What happens when it is the leader who does not want to change?

Valeria Maltoni has an interesting post here exploring why there is more talk about change than there is true change.

I’ve called this blog continuous beta because the blog, my career, and the industry I work in seem to be perpetually reinventing itself with the next version of _________ (insert word here)  around the bend.  It is exciting and I love it but it is too easy to talk about change.  Much harder to really effect change.
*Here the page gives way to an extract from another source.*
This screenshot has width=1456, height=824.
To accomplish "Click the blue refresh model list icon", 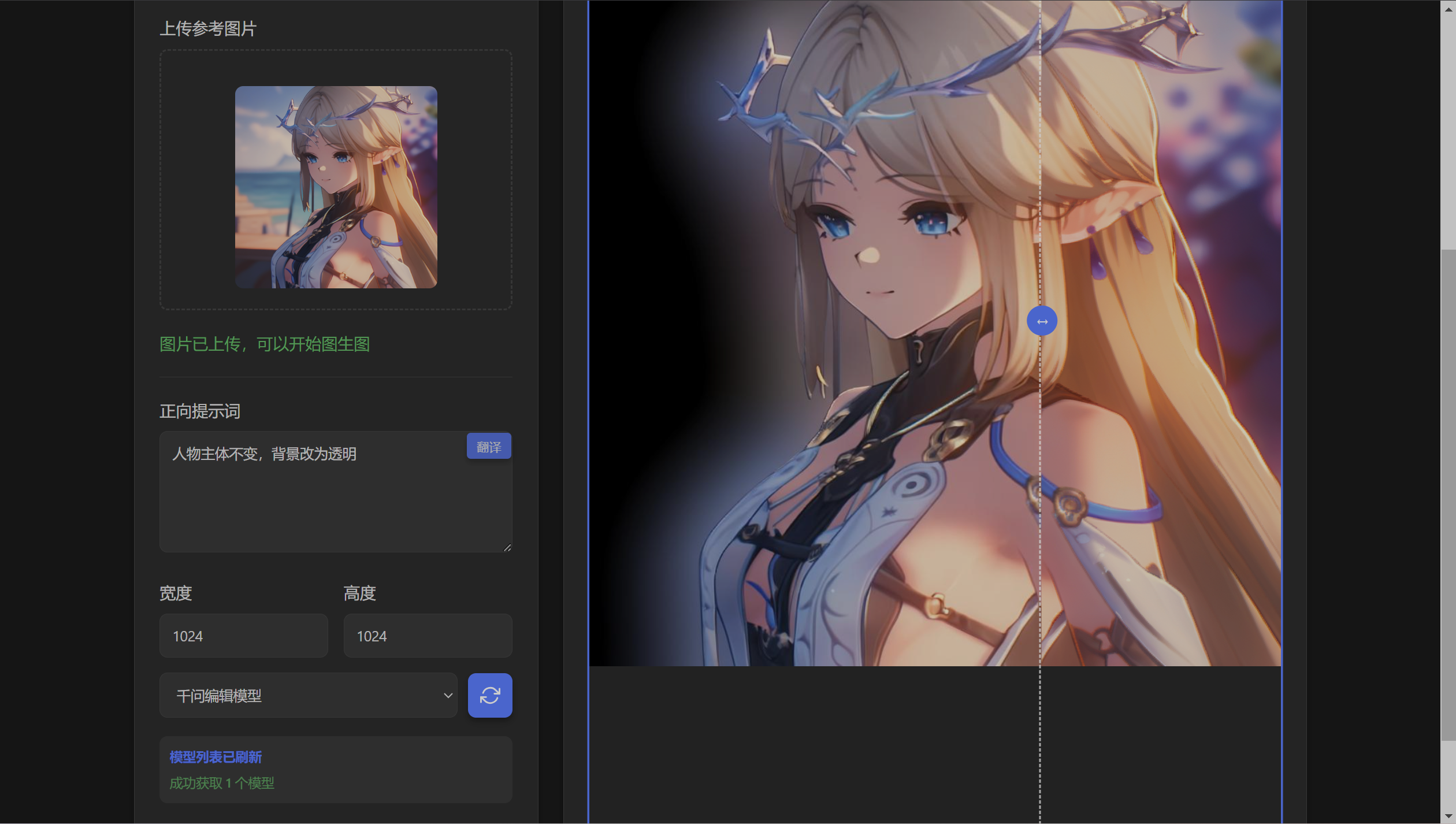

Commodities and the Issue with Ad Networks

Great post by Michael Cohn on commodities here. Quoting Michael here:

A commodity, in the business sense, has two basic characteristics:

a) People want it.

b) They don’t want it specifically.

The setting that inspired Cohn’s post on commodities was the CM Summit Conference held in New York last week, where Wenda Harris Millard continued her comments begun at the IAB conference in February on publishers treating their inventory like so many pork bellies.

If publishers are selling their inventory like pork bellies they are doing it in the name of convenience. We all love convenience. At least most people do. I’m busy and so are you. Often people must sacrifice something for convenience. That soda costs more at the gas station than it does at the grocery store. That bank machine charges $1.50 to take YOUR money out but it is here and my bank is 10 minutes out of the way.
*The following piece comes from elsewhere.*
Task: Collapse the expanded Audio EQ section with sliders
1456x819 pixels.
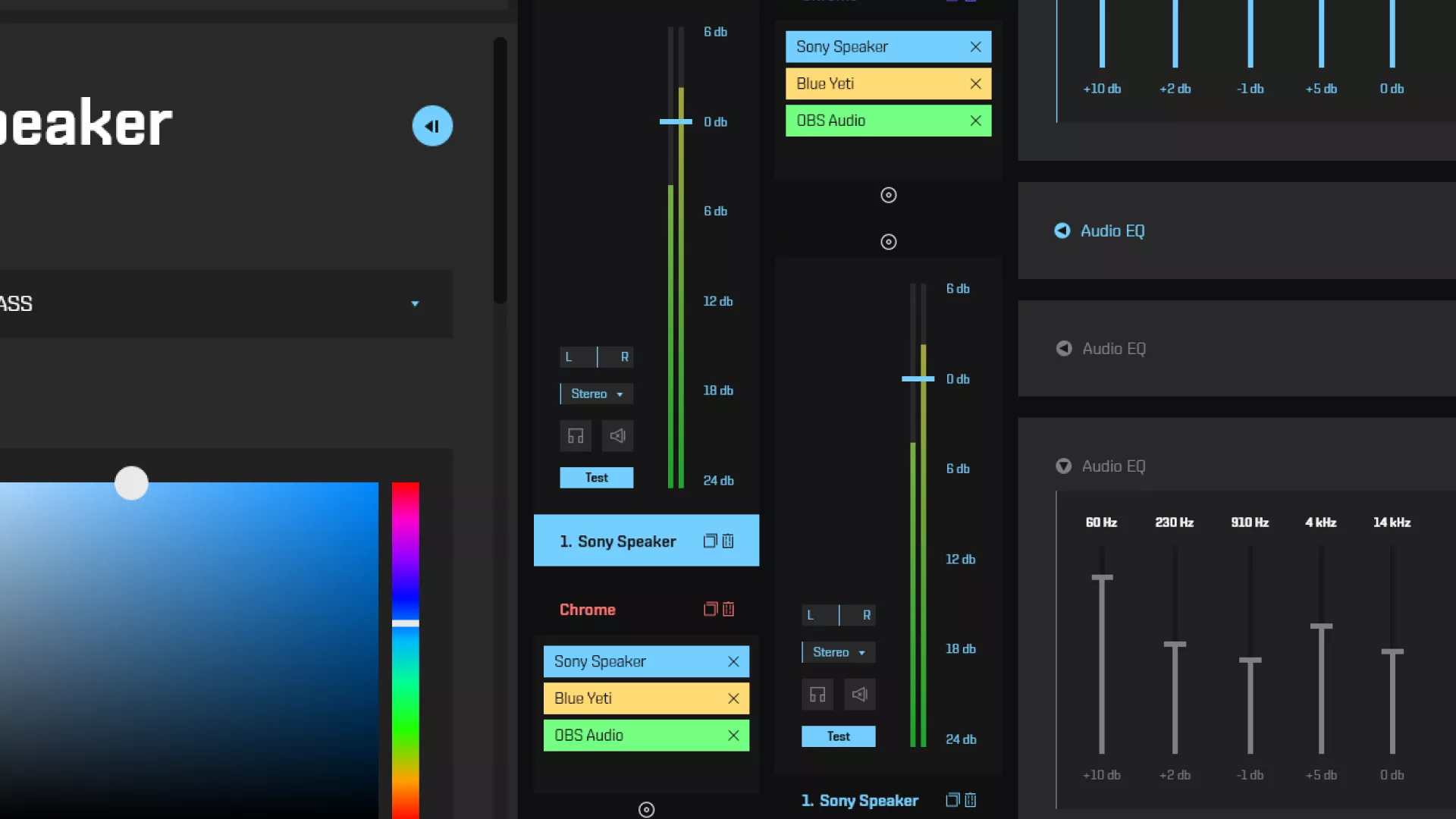Action: pos(1063,466)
I get the fact that ad agencies and marketers can’t/won’t 1000s of web properties. But, does that mean that ad impressions are interchangeable? Of course not! Still I find so many people refreshed and surprised when they first learn that Federated Media (where I work) represents 150+ sites but sells them on a site by site basis.

There is a point however where convenience is trumped by other considerations. A friend once told me about the $30 a month he was giving to some random bank for transaction fees. I stopped buying meat at my local super market after throwing away numerous cuts of meat because they had spoiled.

Advertisers are doing the same. Of course they can’t work with 1000s of publishers and they need to get reach against their target. But must they abandon the selection process over where their ads live to make this happen?

The Entrepreneurs Dilemma

From Despair.com The Yahoo/Microsoft/Google saga consumes the blogosphere. When the NY Times weighs in with the kind of opinion piece Joe Nocera wrote this weekend, it indicates a whole new volume level. An excerpt:

Jerry, you’re a billionaire because people all over the world bought your stock, and trusted you to do right by them. That’s the compact you make when you take a company public: you get to be really rich, but in return, you have an obligation to do everything you can to ensure that shareholders get a healthy return on their investment. It doesn’t matter that you would like Yahoo to remain independent, or that you can’t stand Microsoft. Your feelings aren’t supposed to get in the way of your fiduciary duty.

A takeover by Microsoft was your last, best hope of rewarding your long-suffering shareholders. Now that opportunity is gone. It says here Mr. Icahn is not going to go as gently into the night as Mr. Ballmer did — and if I were a betting man, I would be taking odds that your days as Yahoo’s C.E.O. are numbered.

I am far from a serial entrepreneur but I have been on both sides of the stick (although in a much smaller and less public way thankfully.) I have been part of the acquired company and, later, I’ve bought companies and integrated them “into the fold.” Jerry Yang’s passion for keeping Yahoo out of Microsoft’s hands is very consistent with the entrepreneurs I’ve worked with in the past.

Here is the Dilemma: If you build something of worth, you will almost certainly require additional funds to make that happen. Once that happens it is no longer yours. If you build something and it isn’t taking off, no one (eventually including you) wants to be a part of it.

I sympathize for Jerry. That said, given the deep seated feelings he has for “his” Yahoo he probably should of ridden off into the sunset a while ago.